The futile and wasteful homebuyer credits are history, except for cleaning up the messes in court. The Tax Court yesterday ruled that two sets of homebuyers foot-faulted their way out of their credits — one by by having their corporation buy their house, and one by using an LLC.
The S corporation case involved a Nevada home through their Wyoming S corporation, “Santsu,” which also owned rental properties that the couple operated. The tax court takes up the story:
Sanstu was the legal owner of the property. The property was petitioners’ principal residence. Petitioners had not owned another principal residence during the prior three years.
Petitioners claimed the $8,000 tax credit on their Form 1040, U.S. Individual Income Tax Return, for 2009. Sanstu did not claim the tax credit on its Form 1120S, U.S. Income Tax Return for an S Corporation, for 2009. Respondent issued a deficiency notice to petitioners, disallowing the tax credit.
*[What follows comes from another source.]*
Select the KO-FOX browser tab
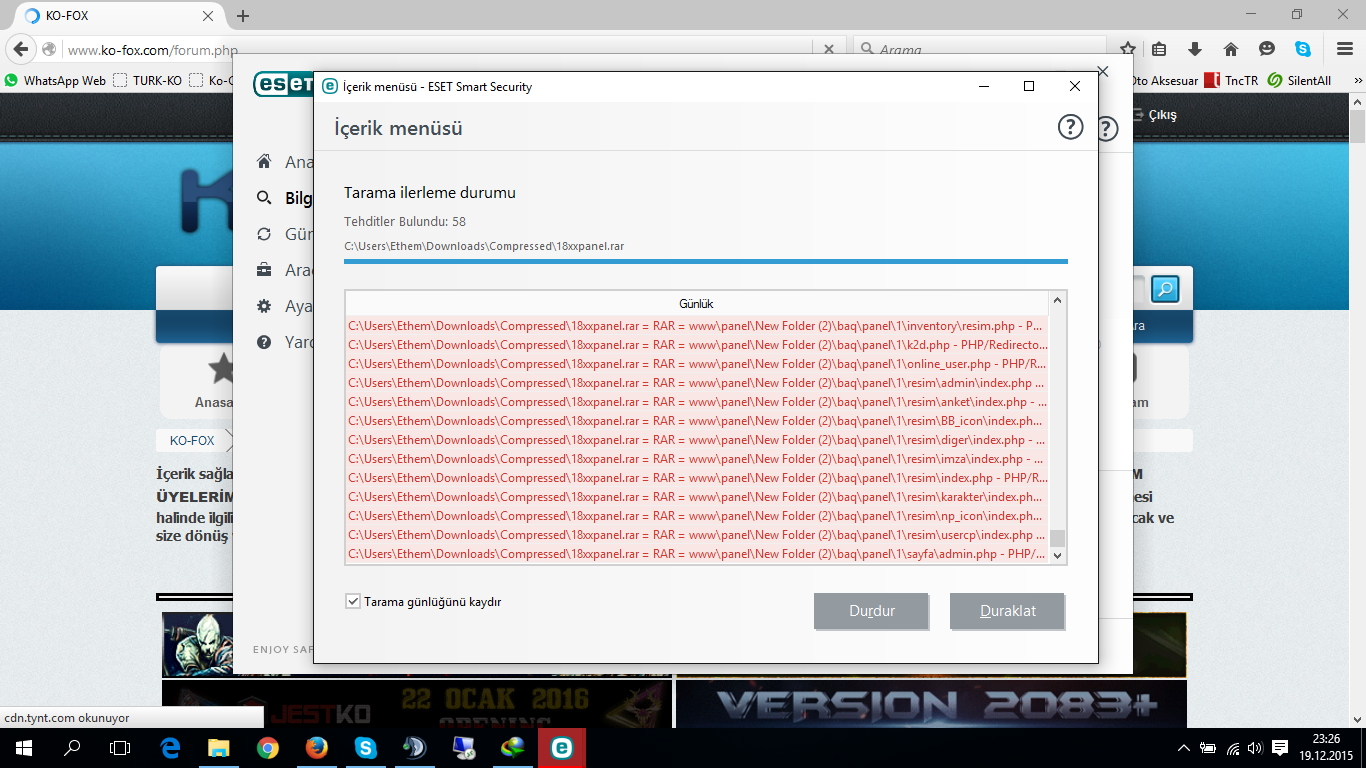This screenshot has width=1366, height=768. (x=110, y=16)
The court said that didn’t work because the tax law allowed the credit only to “individuals” (Citations omitted, emphasis added):
We hold that S corporations are not individuals for purposes of section 36. A corporation, at its core, is a business entity organized under State or Federal law, whether an association, a company or another recognized form. A corporation that satisfies certain criteria may elect small business status for Federal income tax purposes. An S election does not alter the corporation’s corporate status; it merely alters the corporation’s Federal tax implications. Items of income, deduction, loss and credit generally pass through to the shareholders. S corporations remain freestanding entities “independently recognizable” from their shareholders. Individual taxpayers, on the other hand, are subject to tax under section 1, which sets rates for married and unmarried individuals, heads of households, and estates and trusts. A corporation’s income is not subject to tax under section 1. Rather, tax is imposed on corporate income under section 11. Accordingly, corporations are not individuals within the meaning of section 1.
As an extra kick in the teeth for the taxpayers, apparently an IRS representative had told them it was OK to use the S corporation. Tough, says the court:
It is unfortunate when a taxpayer receives inaccurate information. We have recognized, however, that incorrect legal advice from an IRS employee does not have the force of law and cannot bind the Commissioner or this Court.
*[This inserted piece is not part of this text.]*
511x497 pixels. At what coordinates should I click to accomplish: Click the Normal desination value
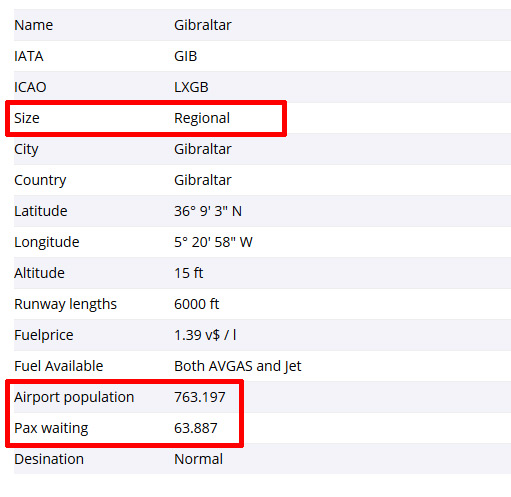pos(198,459)
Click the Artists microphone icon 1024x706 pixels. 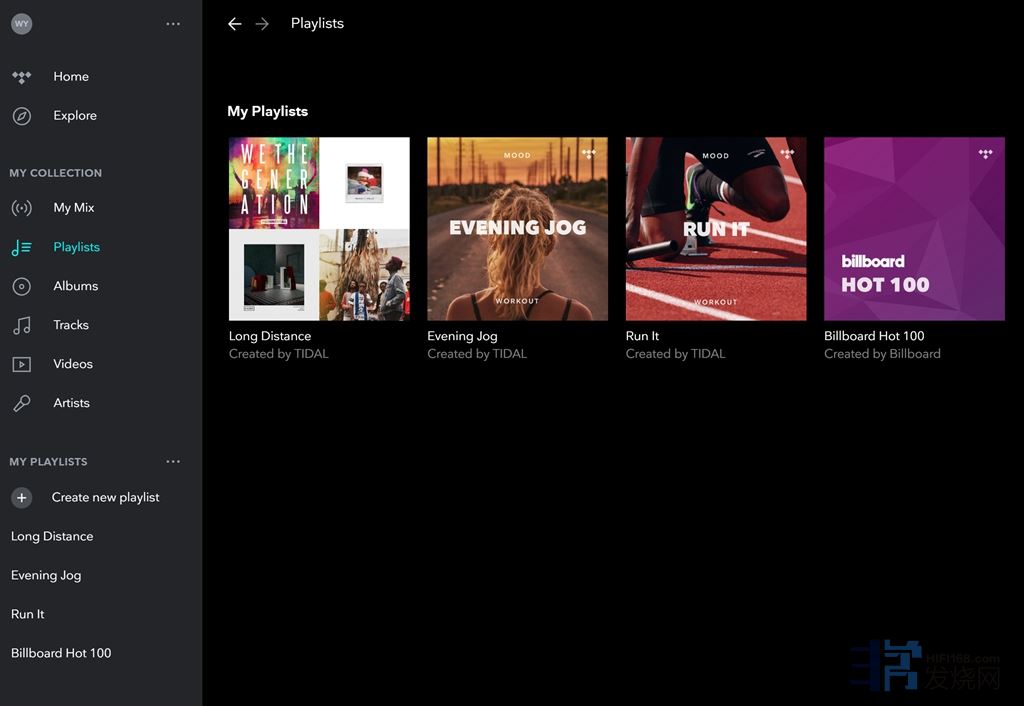point(21,403)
If there’s real money at stake, don’t take the word of some IRS person on the phone. Get it in writing or get professional help.
The LLC Case involved the purchase of a New Jersey residence by “Jacco,” a family LLC owned by the taxpayers and their four children. Using similar reasoning as in the S corporation case, the court said that the taxpayers were out of luck because the LLC is not an individual. The taxpayer tried another way around, saying that the LLC should be disregarded as the “alter ego” of the taxpayers. No go, said the court:
Petitioners contend that Jacco was actually their alter ego and, therefore, should be disregarded for purposes of deciding whether petitioners are entitled to claim the first-time homebuyer credit personally. By contending that Jacco was their alter ego, petitioners seek to have the Court pierce the corporate veil. Respondent contends that, pursuant to New Jersey law, an individual member has no interest in specific LLC property. Respondent further contends that New Jersey caselaw does not support petitioners’ veil-piercing theory.
In the absence of fraud or injustice, New Jersey courts generally will not pierce the corporate veil. As the New Jersey Supreme Court has explained, the “purpose of the doctrine of piercing the corporate veil is to prevent an independent corporation from being used to defeat the ends of justice, to perpetrate fraud, to accomplish a crime, or otherwise to evade the law”. Even where the corporation7 has no separate existence and the corporate form has not been respected, New Jersey courts will pierce the veil only where the corporation has been used to perpetuate a fraud or other injustice… Neither party contends that Jacco’s corporate form has been used to perpetuate some fraud or injustice, and the record does not disclose any fraud or injustice that would cause us to disregard the existence of Jacco. Accordingly, petitioners are not entitled to claim the first-time homebuyer credit on the basis of their alter ego theory.
The result should be different if the reseidence were purchased by a single-member LLC, which is normally “disregarded” from its owner under the tax law. The multiple owners of the entity presumably prevented that here, but the court didn’t say so specifically.